Data for analysis Start Marker
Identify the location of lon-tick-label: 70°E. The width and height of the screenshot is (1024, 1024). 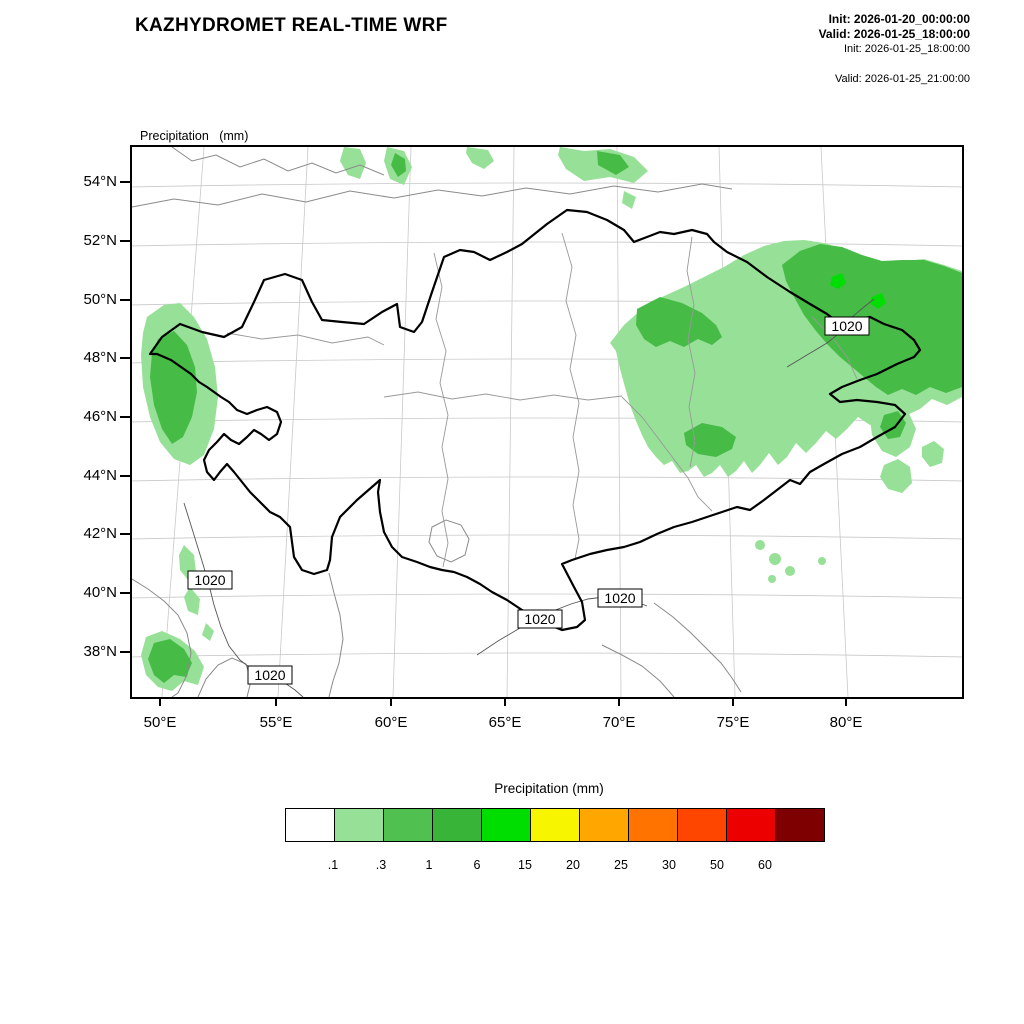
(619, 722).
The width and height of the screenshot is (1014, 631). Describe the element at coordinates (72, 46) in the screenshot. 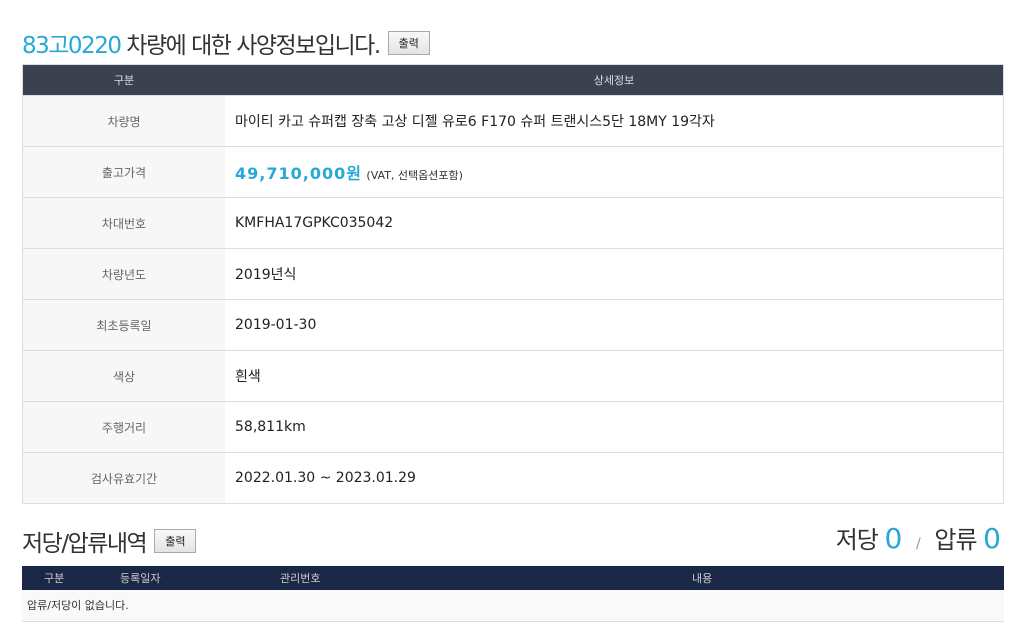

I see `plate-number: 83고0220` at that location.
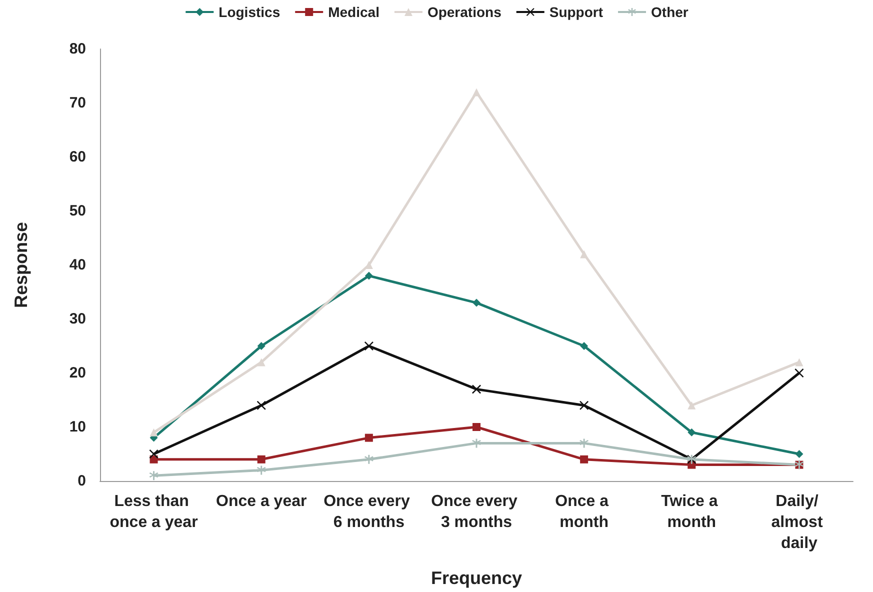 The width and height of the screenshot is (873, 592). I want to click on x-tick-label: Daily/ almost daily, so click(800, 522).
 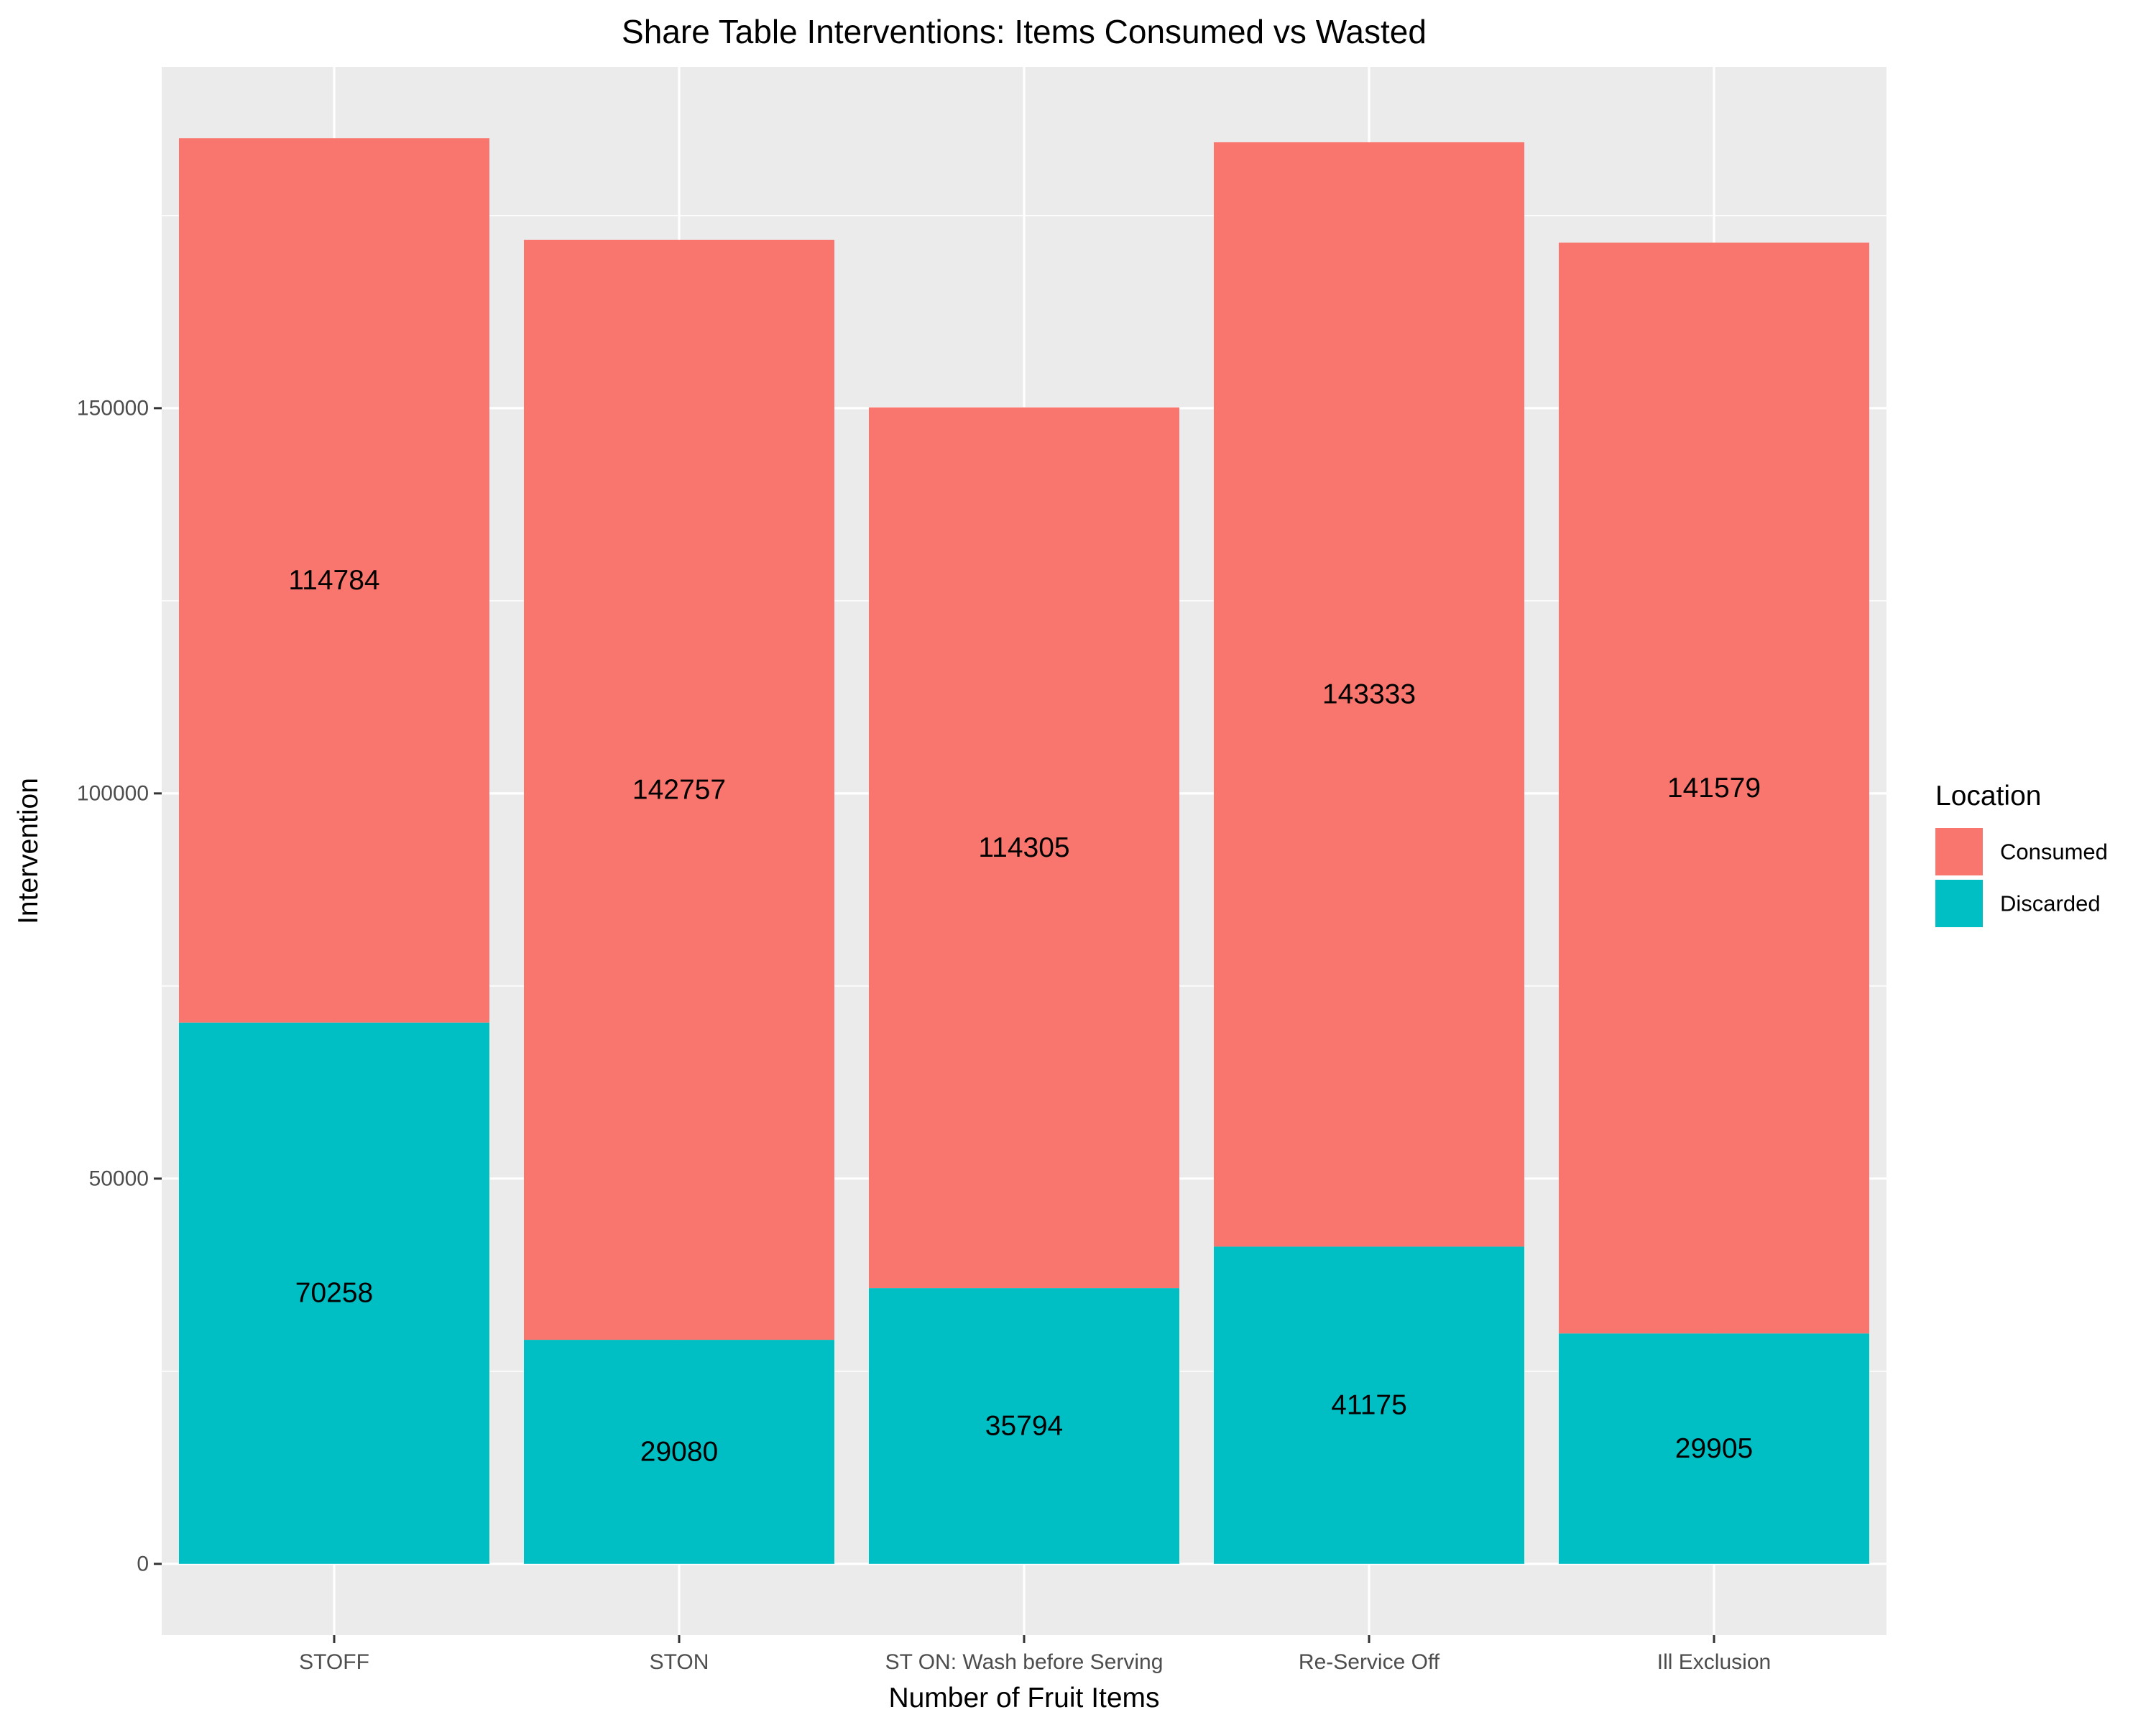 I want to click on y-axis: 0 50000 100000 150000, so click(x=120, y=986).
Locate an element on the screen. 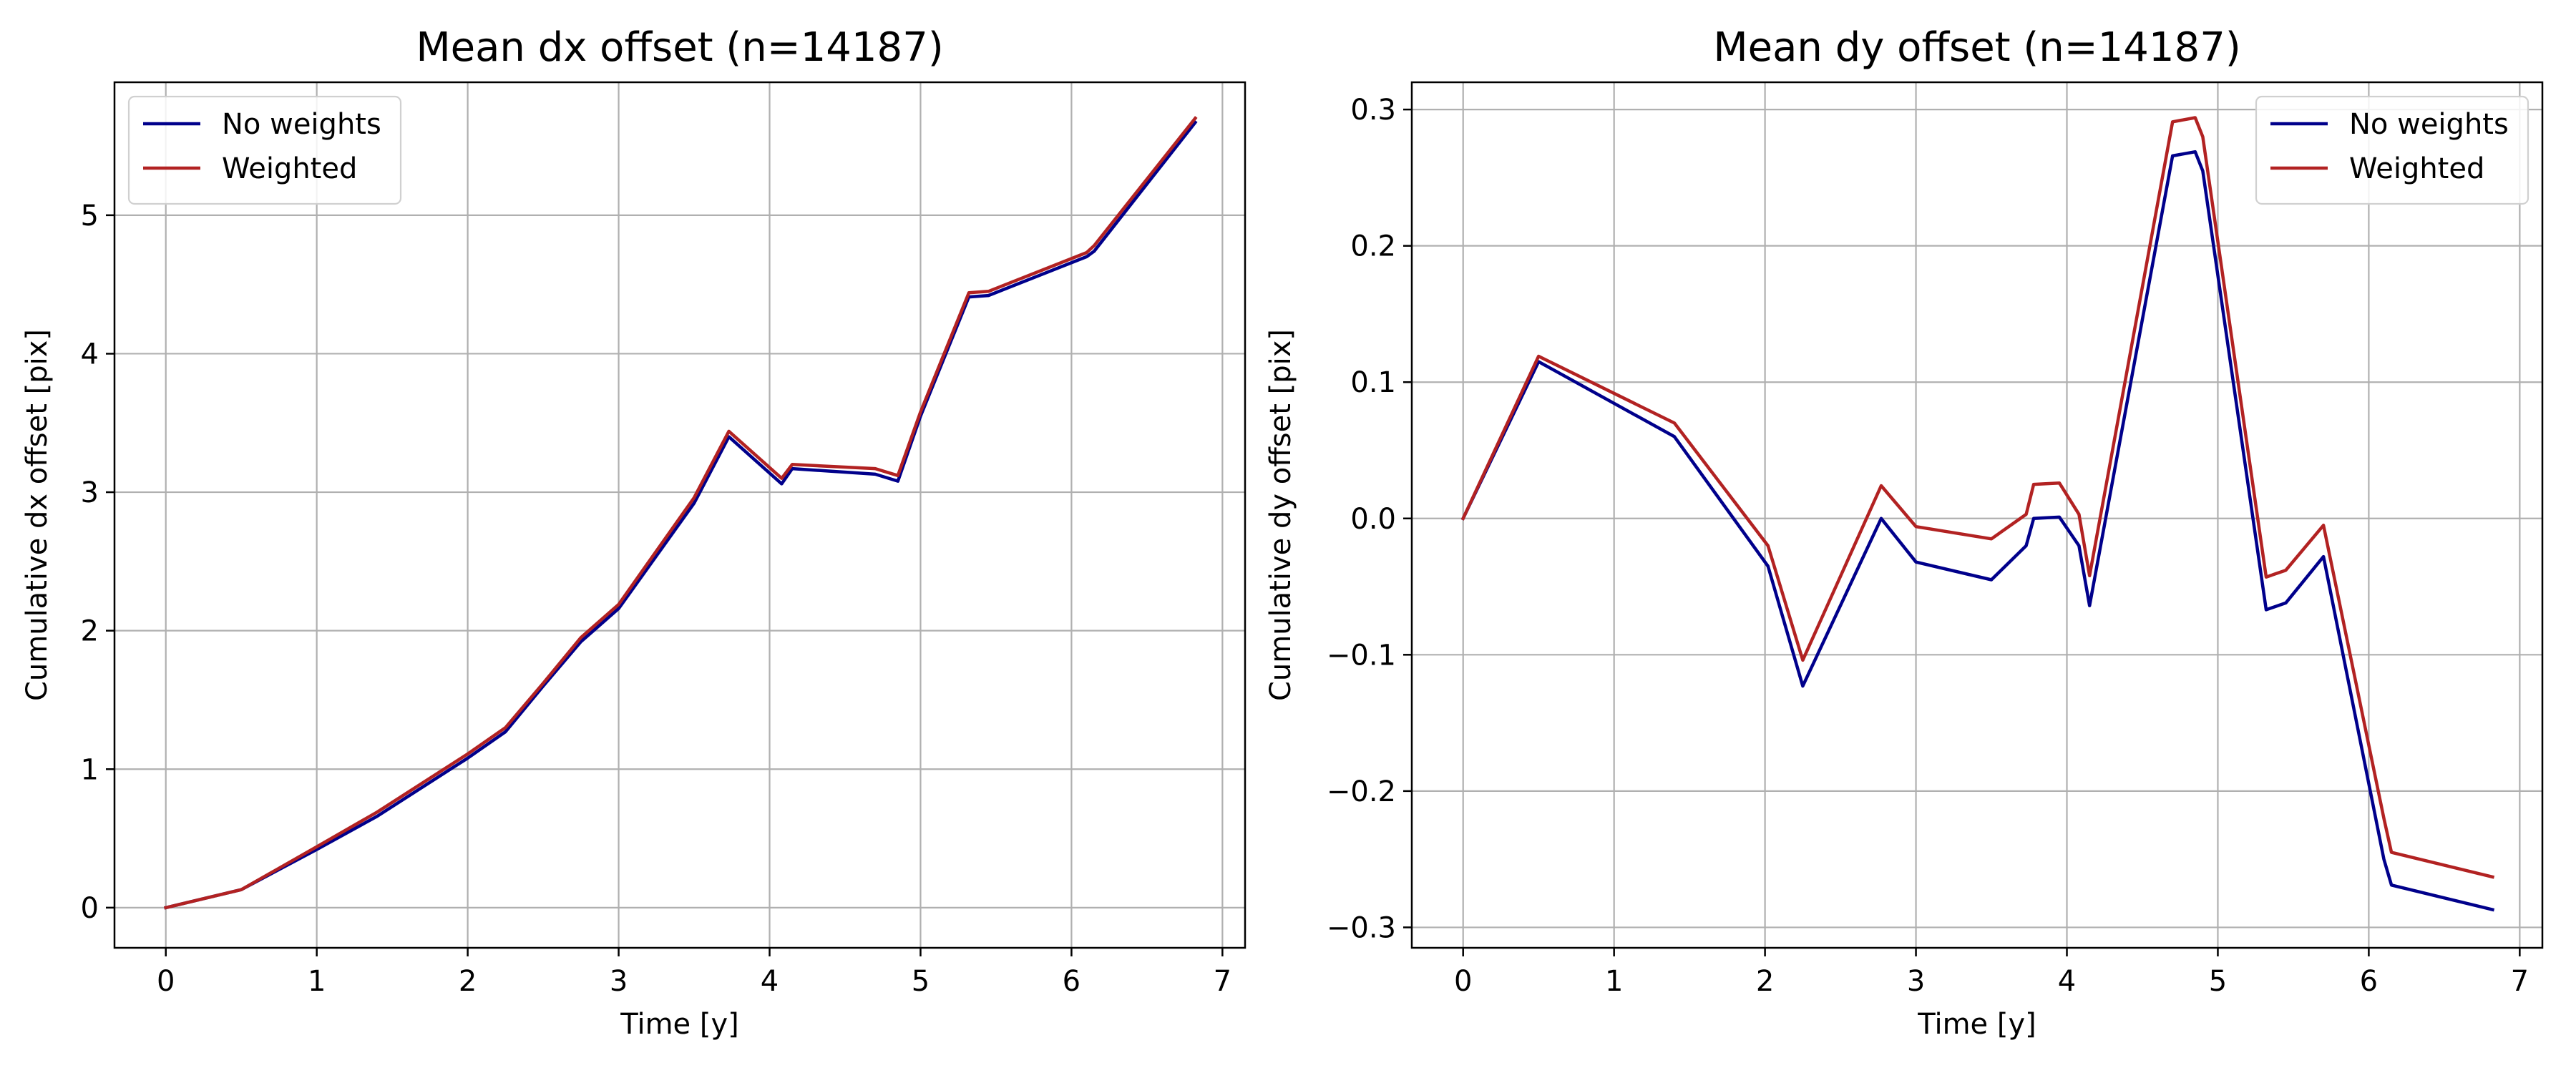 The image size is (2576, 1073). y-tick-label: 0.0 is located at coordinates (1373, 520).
Data for analysis End Marker
## Exercise
Can you give the lines from the start of the rows above up to and including the line with "I want to click on y-axis: 0" as a numbered list, skipping blank lines and leaving the pictures out?

## Answer below
1. Identify the location of lon-tick-label: 70°E. The width and height of the screenshot is (1024, 1024). 
2. (619, 722).
3. The width and height of the screenshot is (1014, 631). Describe the element at coordinates (72, 46) in the screenshot. 
4. I see `plate-number: 83고0220` at that location.
5.  The width and height of the screenshot is (873, 592). I want to click on x-tick-label: Daily/ almost daily, so click(800, 522).
6.   I want to click on y-axis: 0 50000 100000 150000, so click(x=120, y=986).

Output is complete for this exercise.